Zaadverspreiding is een alledaagse gebeurtenis in bossen en van cruciaal belang om regenwouden groeiend en gezond te houden. Het verspreiden van zaad geschiedt doordat dieren of niet-levende factoren, zoals wind, de zaden weghalen bij de bomen en planten en het ergens anders laten vallen. Dieren verspreiden de zaden gewoonlijk wanneer ze voedsel opslaan; eekhoorns begraven in de herfst bijvoorbeeld eikels in de grond, zodat ze in de winter een voedselreserve hebben. Gallegos en Schleuning:

“De zaden van de meeste tropische bomen worden voornamelijk verspreid door vogels en zoogdieren, die de zaden over middellange tot lange afstanden met zich meedragen en dan uitscheiden. Dat noem je primaire zaadverspreiding. Eenmaal op de grond kunnen de zaden andere zaadverspreiders zoals mieren, mestkevers en sommige knaagdieren aantrekken. Dat noem je dan secundaire zaadverspreiding”.

Het team van wetenschappers houdt de zaadverspreiding bij op drie gebieden: inrichting van het bos, leefgebied dichtbij het bos en leefgebied ver van het bos. Dit deden ze door 1.440 Clusia trochiformis-zaden op 72 verschillende plaatsen neer te leggen. Deze boom staat bekend om het produceren van vetrijke, oranje zaden, zeer geliefd bij primaire verspreiders.

Mieren worden aangetrokken door het vetrijke, vlezig omhulsel van het zaad dat (deels) achterblijft na de primaire verspreiding. Mieren dragen vaak het hele zaadje naar hun nest of verwijderen het omhulsel en laten het zaadje achter. Wetenschappers nemen aan dat het plaatsen van zaden, op de bodem van het bos of in het nest van een mier, de ontkieming verbetert. Gallegos en Schleuning schreven in hun rapport:

“Verrassend consumeerden of droegen de mieren de zaden direct weg (in minder dan twee minuten in de meeste gevallen) en gaven de voorkeur aan zaden met het omhulsel.”

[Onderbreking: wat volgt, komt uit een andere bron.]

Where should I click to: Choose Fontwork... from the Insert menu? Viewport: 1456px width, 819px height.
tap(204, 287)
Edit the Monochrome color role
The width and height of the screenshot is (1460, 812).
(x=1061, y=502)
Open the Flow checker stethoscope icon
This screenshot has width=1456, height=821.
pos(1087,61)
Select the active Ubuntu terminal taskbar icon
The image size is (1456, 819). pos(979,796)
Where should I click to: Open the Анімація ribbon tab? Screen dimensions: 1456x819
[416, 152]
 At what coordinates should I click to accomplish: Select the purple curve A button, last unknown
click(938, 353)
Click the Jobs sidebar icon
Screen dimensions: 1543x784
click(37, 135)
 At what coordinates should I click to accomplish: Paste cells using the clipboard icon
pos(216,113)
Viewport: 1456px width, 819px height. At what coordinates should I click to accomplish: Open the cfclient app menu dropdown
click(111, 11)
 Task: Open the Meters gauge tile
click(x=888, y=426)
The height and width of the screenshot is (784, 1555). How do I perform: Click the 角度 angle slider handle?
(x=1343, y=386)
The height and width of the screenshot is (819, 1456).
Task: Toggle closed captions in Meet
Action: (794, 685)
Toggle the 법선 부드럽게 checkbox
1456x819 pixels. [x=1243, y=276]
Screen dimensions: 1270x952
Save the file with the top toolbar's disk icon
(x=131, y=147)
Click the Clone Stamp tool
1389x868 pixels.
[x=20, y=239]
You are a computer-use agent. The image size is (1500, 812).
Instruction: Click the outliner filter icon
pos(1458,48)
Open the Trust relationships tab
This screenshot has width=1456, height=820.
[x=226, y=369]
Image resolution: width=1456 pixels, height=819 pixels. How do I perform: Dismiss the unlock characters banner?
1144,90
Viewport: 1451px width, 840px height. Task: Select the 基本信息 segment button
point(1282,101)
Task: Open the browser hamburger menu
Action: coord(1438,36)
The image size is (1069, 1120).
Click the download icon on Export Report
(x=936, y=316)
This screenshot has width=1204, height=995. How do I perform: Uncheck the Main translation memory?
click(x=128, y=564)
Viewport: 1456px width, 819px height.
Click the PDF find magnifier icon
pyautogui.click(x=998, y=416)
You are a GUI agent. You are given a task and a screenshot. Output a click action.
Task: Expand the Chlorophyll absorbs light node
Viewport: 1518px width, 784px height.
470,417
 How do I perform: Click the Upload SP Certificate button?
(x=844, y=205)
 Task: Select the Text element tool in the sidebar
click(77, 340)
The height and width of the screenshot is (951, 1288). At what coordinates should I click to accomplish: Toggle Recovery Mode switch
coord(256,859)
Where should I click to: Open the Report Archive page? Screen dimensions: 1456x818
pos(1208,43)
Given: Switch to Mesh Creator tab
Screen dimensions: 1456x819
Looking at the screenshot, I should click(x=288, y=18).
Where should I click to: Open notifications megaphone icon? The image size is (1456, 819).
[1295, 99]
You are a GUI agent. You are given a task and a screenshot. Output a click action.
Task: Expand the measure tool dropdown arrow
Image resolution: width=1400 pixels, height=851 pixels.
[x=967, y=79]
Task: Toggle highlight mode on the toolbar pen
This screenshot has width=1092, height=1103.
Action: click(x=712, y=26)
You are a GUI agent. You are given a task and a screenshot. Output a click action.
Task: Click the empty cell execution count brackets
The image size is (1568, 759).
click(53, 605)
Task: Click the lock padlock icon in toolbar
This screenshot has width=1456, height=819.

Gebieden die zijn aangetast door brand als gevolg van ontbossing, zijn droog en warm, waardoor het moeilijk is voor de bestaande bomen om zaden naar die gebieden te verspreiden. Gallegos en Schleuning:

“In dit scenario zou de rol van mieren belangrijker kunnen worden. Zij nemen de zaden mee en begraven ze in of nabij hun ondergrondse huizen die zeer geschikt zijn voor ontkieming. Als deze zaadjes uiteindelijk bomen worden, laten die bomen weer zaden los en begint de cirkel opnieuw. Dit is een belangrijke ontdekking, omdat bossen in aangetaste gebieden heel langzaam teruggroeien.”